-
Notifications
You must be signed in to change notification settings - Fork 0
XSEDE 2013 BigJob Tutorial
This tutorial will use the TACC Virtual Machine (VM), repex1, to submit jobs remotely to the XSEDE machine, Stampede. Please login to repex1, as we did at the beginning of this session.
ssh <username>@repex1.tacc.utexas.edu
Next, you need to install BigJob in your user account on repex1. Since BigJob, just like saga-python, is written in Python, you can use virtualenv to create a local installation:
virtualenv $HOME/bigjobenv
. $HOME/bigjobenv/bin/activate
The BigJob package that we are using is called saga-bigjob and can be installed via pip:
pip install saga-bigjob
A note on BigJob architecture:
Since BigJob is meant to run in a distributed fashion, it requires a central point of communication in order to manage tasks and their associated data files across heterogenous resources. This is accomplished through the use of the "Distributed Coordination Service," a central database. The database that BigJob uses is called Redis.
For the purposes of this tutorial, we will utilize a Redis server maintained by the SAGA Project team on a Virtual Machine at Indiana University.
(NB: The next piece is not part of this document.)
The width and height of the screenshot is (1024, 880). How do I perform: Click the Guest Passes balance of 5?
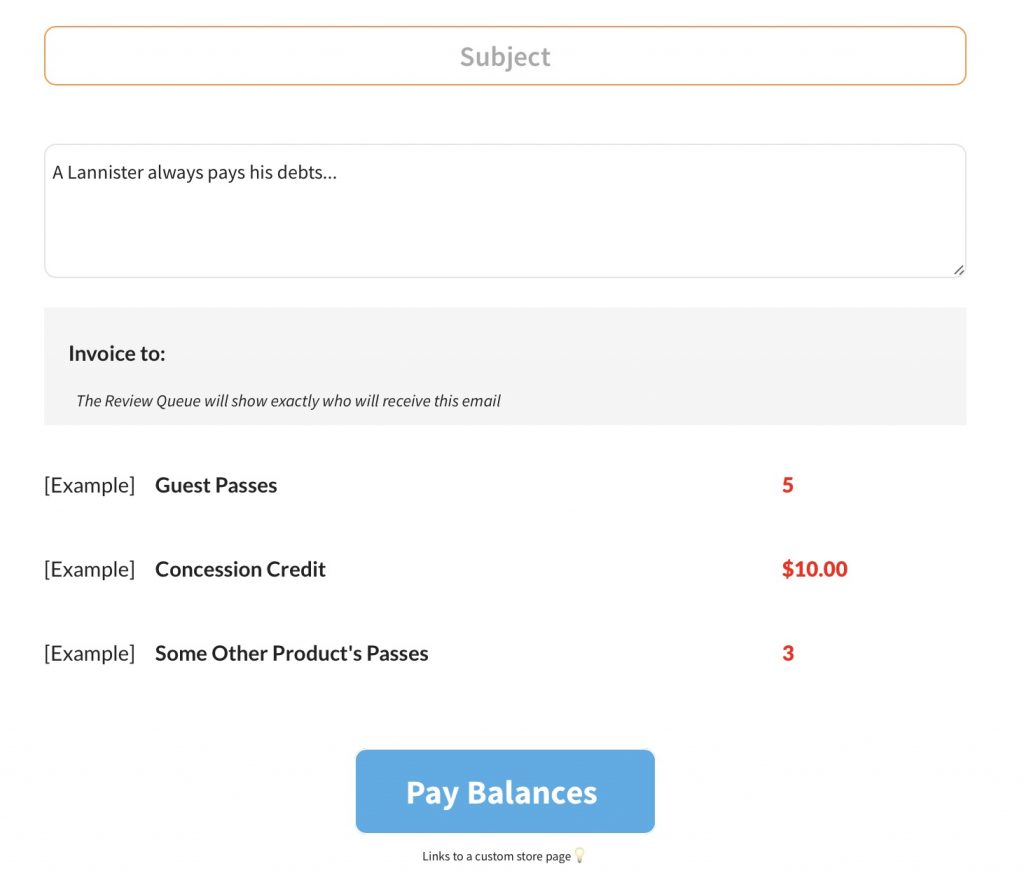[x=788, y=485]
We have set up environment variables in your home directories on repex1 that contain the 'secret' password to this VM. Please note that after this tutorial is complete, you will be able to reference this page to learn how to setup your own Redis server.
This example runs NUMBER_JOBS (32) concurrent '/bin/echo' tasks on TACC's Stampede cluster. A 32-core pilot job is initialized and 32 single-core tasks are submitted to it. This example also show basic error handling via 'try/except' and coordinated shutdown (removing pilot from stampede's queue) once all tasks have finished running via finally (line 74).
Preparation
-
Take a look at the full example code on GitHub.
-
Create a new file in your home directory, copy & paste the code into it and save it, e.g., as
simple-ensemble.py.
Execution
Execute the Python script:
python simple-ensemble.py
The output will look something like this:
* Submitted task '0' with id 'cu-262ee4a2-e992-11e2-9fe1-14109fd519a1' to stampede.tacc.utexas.edu
* Submitted task '1' with id 'cu-26464cbe-e992-11e2-9fe1-14109fd519a1' to stampede.tacc.utexas.edu
[...]
* Submitted task '31' with id 'cu-2905ac74-e992-11e2-9fe1-14109fd519a1' to stampede.tacc.utexas.edu
Waiting for tasks to finish...
Terminating BigJob...
Discussion
Let's analyze the script that we just ran in order to understand the important components of a BigJob script.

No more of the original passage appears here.